Short exercise: Copy the part of the trailer post below from "Am happy you" to "of the manufacturer.", word for word.

Provided passage:
Am happy you found a Bigfoot you like - that is always nice and it is great that different floor models and sizes are made for appeal to a variety of needs.

We recently just purchased an extremely well maintained Northwoods Nash 22H, our dream trailer for now, and are extremely pleased with it. We couldn't get half the folks who advertise their Bigfoots in Canada to contact us back when we inquired about their Bigfoots despite numerous emails. And every one we looked at in our area needed thousands in repairs or was above our budget. It took a year of really active searching both brands to find our Unicorn since most of what we looked at in either brand was not well maintained- not the fault of the manufacturer.

The Nash gives us the floorspace and amenities we would have compromised for the lesser maintenance of the Bigfoot. We decided that since our needs change every five to 10 years due to life stages, owning a well constructed and well maintained trailer which we will maintain but that gives us the amenities we want is a better choice since we may change our minds when we can RV for months on end in retirement..

Our trailer has no slides but contains a full sized private bedroom with closet and other storage and no crawl over the other sleep situation, a couch that seats three comfortably and a dinette for four along with a very nice kitchen with oven and more storage than I need and I cook all meals when we camp. It has a full bath with stand up shower for 6' 2' husband which we have already used successfully. There is tons of useful storage, large holding tanks, excellent insulation and it is made of plywood construction versus the usual particle board found in most other RVs which can be important if a leak occurs. The plumbing is pex and it has a full sized RV fridge and outdoor shower. It also had new tires and a full storage cover. We had a $15,000 budget and purchased for $7800 Canadian. We easily imported because the manufacturer wrote a letter stating it met US DOT standards. What a nice company!

Data excerpt:
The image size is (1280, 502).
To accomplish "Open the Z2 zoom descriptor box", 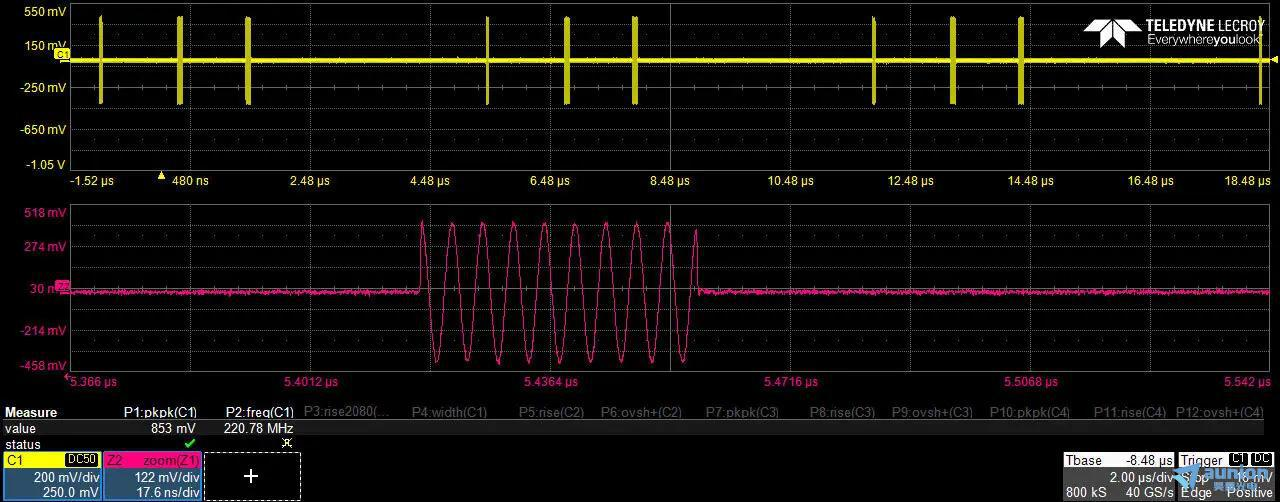I will point(153,476).
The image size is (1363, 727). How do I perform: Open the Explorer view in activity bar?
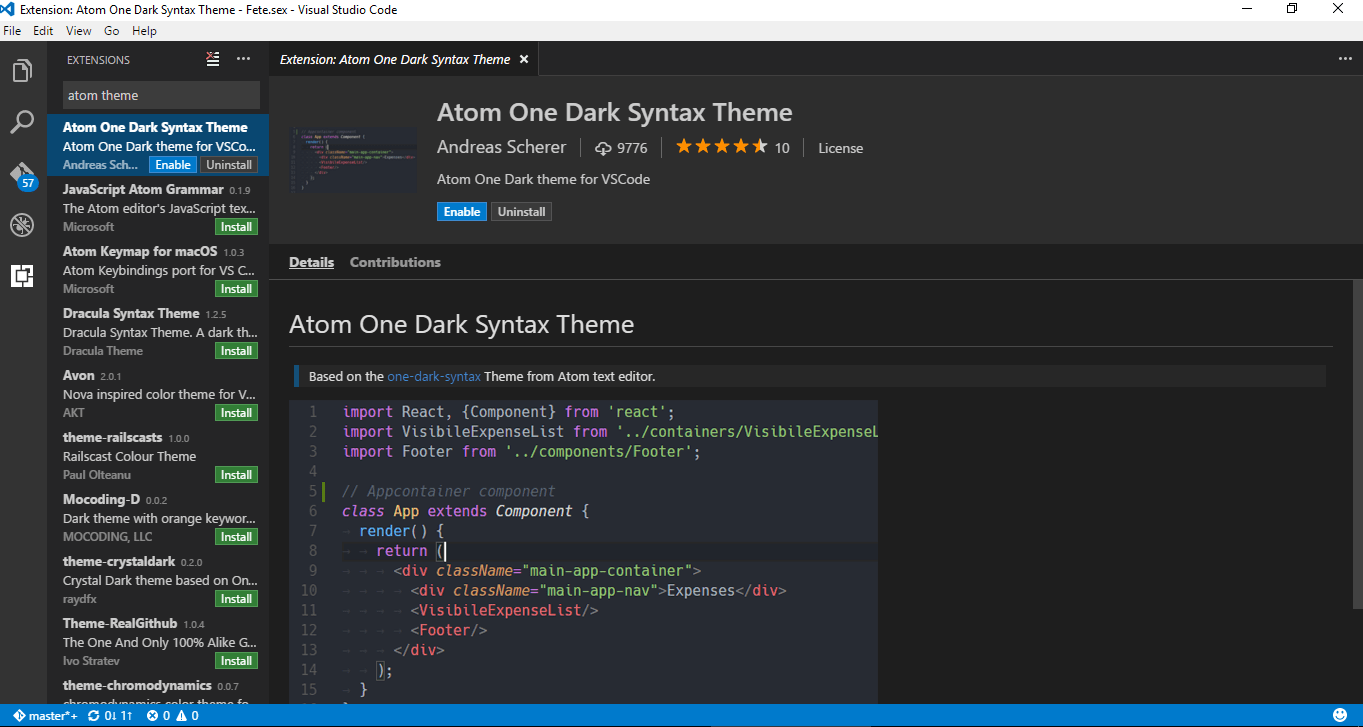(x=22, y=72)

Reply:
Am happy you found a Bigfoot you like - that is always nice and it is great that different floor models and sizes are made for appeal to a variety of needs.

We recently just purchased an extremely well maintained Northwoods Nash 22H, our dream trailer for now, and are extremely pleased with it. We couldn't get half the folks who advertise their Bigfoots in Canada to contact us back when we inquired about their Bigfoots despite numerous emails. And every one we looked at in our area needed thousands in repairs or was above our budget. It took a year of really active searching both brands to find our Unicorn since most of what we looked at in either brand was not well maintained- not the fault of the manufacturer.